第55話 密談

 冗談を言い合ったあと、諒太とロークアットは視線を合わせている。瞬きすらしない二人は互いを信じられたのだろうか。


「リョウ様、わたくしは世界線が異なったとして変わることなどないと誓えます。その世界線のわたくしは何を望んでいたのでしょう? わたくしはどうなることを期待していましたか?」

 恐らくロークアットは諒太の話を信じてくれたはず。既に警戒心は感じないし、心から諒太の話を聞きたがっているように思う。

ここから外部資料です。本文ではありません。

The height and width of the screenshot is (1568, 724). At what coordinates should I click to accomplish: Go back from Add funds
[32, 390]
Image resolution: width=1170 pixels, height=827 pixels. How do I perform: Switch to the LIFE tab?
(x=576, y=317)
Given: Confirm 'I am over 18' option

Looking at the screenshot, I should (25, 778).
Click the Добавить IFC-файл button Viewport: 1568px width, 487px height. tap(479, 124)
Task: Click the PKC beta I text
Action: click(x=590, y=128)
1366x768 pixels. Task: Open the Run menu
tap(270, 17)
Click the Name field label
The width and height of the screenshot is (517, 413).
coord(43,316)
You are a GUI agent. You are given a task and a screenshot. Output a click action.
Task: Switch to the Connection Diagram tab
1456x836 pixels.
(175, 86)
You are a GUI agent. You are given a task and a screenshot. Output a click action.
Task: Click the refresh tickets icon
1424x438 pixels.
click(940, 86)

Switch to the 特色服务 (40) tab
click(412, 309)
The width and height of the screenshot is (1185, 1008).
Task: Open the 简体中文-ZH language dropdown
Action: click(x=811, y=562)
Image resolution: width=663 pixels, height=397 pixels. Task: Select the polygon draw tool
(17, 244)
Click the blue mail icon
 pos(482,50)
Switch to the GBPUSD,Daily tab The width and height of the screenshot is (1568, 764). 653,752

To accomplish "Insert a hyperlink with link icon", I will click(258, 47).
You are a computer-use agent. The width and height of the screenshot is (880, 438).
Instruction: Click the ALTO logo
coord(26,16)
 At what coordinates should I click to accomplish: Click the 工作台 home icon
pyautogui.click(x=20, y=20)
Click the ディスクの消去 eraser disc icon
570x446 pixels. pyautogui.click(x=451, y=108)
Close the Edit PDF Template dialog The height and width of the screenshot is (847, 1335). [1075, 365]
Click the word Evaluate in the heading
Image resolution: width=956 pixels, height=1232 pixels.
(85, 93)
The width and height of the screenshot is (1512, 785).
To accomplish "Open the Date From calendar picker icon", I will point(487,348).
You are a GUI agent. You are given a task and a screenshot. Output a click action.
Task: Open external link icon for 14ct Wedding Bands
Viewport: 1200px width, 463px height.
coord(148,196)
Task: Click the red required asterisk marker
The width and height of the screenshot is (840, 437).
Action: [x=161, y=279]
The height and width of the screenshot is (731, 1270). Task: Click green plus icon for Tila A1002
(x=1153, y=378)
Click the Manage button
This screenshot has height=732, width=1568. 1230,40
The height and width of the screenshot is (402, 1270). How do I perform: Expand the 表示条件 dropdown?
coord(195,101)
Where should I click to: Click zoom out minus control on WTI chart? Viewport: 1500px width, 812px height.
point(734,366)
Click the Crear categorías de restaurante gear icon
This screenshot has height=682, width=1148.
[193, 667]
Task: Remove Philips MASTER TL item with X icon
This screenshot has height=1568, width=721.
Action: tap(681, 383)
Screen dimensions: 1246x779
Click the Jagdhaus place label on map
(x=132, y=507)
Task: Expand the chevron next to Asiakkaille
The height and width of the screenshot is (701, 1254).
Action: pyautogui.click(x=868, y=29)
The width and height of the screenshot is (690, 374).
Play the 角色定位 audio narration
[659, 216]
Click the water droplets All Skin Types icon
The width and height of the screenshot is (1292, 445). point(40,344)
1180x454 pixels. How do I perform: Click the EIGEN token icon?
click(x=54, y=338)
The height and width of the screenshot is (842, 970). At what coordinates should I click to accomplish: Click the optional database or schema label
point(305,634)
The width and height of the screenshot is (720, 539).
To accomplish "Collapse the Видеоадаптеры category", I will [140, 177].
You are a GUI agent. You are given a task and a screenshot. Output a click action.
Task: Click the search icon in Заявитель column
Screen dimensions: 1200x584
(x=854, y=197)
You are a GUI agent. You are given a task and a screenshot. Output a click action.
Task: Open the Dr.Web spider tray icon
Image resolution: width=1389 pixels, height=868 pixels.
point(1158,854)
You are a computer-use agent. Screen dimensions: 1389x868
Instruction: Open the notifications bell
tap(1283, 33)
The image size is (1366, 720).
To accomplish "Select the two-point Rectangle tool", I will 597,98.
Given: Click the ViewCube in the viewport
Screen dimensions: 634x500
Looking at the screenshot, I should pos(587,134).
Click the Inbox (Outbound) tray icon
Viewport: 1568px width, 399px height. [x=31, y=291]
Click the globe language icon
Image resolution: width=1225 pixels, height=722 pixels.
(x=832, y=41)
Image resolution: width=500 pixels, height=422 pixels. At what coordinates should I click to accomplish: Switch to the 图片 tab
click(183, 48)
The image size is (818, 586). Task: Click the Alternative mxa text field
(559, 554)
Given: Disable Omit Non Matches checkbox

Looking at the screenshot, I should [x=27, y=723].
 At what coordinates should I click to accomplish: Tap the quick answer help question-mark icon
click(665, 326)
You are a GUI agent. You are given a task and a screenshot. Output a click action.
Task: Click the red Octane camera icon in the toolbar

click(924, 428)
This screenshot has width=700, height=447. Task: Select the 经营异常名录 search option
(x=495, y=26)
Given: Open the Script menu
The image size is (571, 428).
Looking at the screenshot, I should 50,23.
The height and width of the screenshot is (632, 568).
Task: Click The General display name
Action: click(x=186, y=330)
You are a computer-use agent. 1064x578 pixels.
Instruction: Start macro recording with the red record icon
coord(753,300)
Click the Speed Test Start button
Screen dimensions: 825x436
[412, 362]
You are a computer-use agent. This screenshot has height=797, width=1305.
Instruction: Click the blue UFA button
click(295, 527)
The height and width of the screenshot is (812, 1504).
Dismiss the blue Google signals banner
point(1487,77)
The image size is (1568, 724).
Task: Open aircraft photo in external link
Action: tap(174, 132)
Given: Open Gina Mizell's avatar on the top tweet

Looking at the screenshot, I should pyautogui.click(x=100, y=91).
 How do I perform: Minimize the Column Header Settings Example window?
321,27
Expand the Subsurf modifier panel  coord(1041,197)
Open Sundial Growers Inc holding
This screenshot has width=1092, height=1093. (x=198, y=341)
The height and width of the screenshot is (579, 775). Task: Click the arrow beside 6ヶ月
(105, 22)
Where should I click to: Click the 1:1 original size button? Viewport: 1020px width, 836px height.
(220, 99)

「さあ、それは分からないな。君は毎日、念話を送ってくれたけれど、思いを告げられたことはない。それに俺は深入りしないように決めていたから……」

「リョウ様はわたくしがタイプではなかったのでしょうか?」

 この世界線のロークアットは割と踏み込んでくる。自分ではないと考えているからなのか、諒太とロークアットの関係を知りたがった。


「君がタイプではない男がこの世界に何人いる? オツの洞窟で初めて出会った瞬間に素敵な人だと思ったぞ?」

 諒太は普通に返答しただけ。しかし、ロークアットはどうしてか顔を赤らめてしまう。


 またしてもやってしまったらしい。セイクリッド世界における諒太はやたらとモテてしまう。歯の浮くような台詞が好感度に直結していることをすっかり忘れていた。

「恐らく、わたくしはリョウ様に惚れていたのでしょう。それは明らかです。この世界線にあっても、わたしくはリョウ様に魅力を感じているのですから……」

「それは有り難いね。じゃあ一つ俺の要求を呑んでくれないか?」

 割と積極的なところは諒太が知るロークアットと少し違うけれど、彼女は間違いなくロークアット王女殿下だ。雰囲気も諒太に向ける表情も全て……。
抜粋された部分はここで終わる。